Obviously, Oe felt a deep concern about a possible recurrence of the nuclear horrors that his country experienced and that may yet recur in a world plagued with rogue states and Vladimir Putin. But in Oe’s view, Japan is not blameless. Accounts of his life and times and some of his own statements leave no doubt that he enraged the nationalist right in Japan with his urgent warnings about where his own nation’s militaristic zeal led in the last century and might again lead.

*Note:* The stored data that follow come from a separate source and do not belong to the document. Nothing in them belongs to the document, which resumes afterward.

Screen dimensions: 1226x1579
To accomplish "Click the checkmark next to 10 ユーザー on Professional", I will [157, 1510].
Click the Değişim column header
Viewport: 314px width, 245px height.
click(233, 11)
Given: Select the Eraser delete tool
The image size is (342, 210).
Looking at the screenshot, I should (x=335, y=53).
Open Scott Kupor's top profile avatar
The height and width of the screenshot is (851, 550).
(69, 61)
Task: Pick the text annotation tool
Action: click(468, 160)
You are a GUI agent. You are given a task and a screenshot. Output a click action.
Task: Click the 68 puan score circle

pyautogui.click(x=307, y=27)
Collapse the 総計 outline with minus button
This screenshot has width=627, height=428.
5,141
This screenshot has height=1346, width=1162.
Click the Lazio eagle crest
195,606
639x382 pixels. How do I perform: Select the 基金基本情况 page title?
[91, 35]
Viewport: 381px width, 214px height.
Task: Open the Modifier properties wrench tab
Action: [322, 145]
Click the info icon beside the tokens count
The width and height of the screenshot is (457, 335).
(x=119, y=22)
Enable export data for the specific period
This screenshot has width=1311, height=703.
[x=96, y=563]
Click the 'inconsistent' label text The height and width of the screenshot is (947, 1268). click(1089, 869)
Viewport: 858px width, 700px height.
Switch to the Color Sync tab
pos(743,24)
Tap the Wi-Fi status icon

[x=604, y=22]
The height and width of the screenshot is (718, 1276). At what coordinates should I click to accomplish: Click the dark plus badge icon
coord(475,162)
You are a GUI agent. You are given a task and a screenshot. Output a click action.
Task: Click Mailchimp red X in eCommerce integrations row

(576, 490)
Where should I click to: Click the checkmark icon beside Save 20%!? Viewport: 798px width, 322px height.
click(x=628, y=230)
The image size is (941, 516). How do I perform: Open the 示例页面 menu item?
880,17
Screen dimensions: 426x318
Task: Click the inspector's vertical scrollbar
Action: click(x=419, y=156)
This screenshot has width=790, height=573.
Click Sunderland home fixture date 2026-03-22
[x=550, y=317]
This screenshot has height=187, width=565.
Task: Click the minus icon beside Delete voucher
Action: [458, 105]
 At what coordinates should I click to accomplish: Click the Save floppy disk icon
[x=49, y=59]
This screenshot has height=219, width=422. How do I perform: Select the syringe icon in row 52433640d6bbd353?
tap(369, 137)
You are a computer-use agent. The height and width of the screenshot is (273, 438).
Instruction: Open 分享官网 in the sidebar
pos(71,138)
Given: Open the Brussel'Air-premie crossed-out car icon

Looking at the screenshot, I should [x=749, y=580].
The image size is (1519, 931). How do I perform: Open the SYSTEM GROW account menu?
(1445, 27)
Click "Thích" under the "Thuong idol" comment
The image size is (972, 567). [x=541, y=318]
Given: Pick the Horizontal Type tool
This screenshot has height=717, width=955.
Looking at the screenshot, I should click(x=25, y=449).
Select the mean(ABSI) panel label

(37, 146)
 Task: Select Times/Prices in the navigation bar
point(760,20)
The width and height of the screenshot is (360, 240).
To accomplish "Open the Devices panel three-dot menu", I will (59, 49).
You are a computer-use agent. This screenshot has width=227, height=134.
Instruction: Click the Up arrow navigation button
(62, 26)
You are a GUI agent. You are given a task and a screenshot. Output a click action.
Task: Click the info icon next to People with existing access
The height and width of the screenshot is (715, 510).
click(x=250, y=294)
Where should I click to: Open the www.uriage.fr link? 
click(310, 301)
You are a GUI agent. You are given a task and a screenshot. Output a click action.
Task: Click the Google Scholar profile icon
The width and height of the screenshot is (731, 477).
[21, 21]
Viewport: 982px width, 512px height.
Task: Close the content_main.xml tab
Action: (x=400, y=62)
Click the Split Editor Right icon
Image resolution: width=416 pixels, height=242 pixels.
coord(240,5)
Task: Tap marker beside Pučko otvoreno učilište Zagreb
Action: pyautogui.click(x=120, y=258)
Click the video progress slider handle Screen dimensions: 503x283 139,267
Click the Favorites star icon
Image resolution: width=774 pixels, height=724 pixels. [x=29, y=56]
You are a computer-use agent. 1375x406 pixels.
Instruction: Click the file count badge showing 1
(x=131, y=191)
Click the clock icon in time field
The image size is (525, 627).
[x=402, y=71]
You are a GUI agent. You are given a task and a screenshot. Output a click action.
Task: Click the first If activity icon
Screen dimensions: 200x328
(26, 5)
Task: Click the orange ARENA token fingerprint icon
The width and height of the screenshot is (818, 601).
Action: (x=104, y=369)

At one point in a long interview in the Paris Review, covering everything from his drinking habits to his creative process to his family’s reaction, or lack thereof, on hearing that he had won the Nobel, Oe let slip that he did not get along with another famous Japanese writer, Yukio Mishima, or to put it more exactly, Mishima despised him. The reasons are not far to seek. Mishima’s novels are full of passages where we see the aftermath of American bombing raids on Japan’s rural communities and shrines, and Mishima tends to dwell on the civilian casualties of such attacks. Mishima feels loyal to the Emperor, will not repudiate his country’s wartime aims, and bristles with anger toward the Allies.

Oe, by contrast, saw inhumanity in a lot of places and wrote some of his most resonant works as a way of grappling with the guilt he felt over the conduct of Japanese soldiers and civilians during the war. The prestigious Akutagawa Prize went to Oe for his 1958 novella “Prize Stock.” This is an account of events in a remote village much like the one where Oe spent his childhood on the island of Shikoku, and the narrator is plainly Oe himself. One day, the crash of a U.S. bomber in the hills results in the capture of a black airman, whom the villagers lock up in a cellar as they await orders from the heads of the prefecture about what to do.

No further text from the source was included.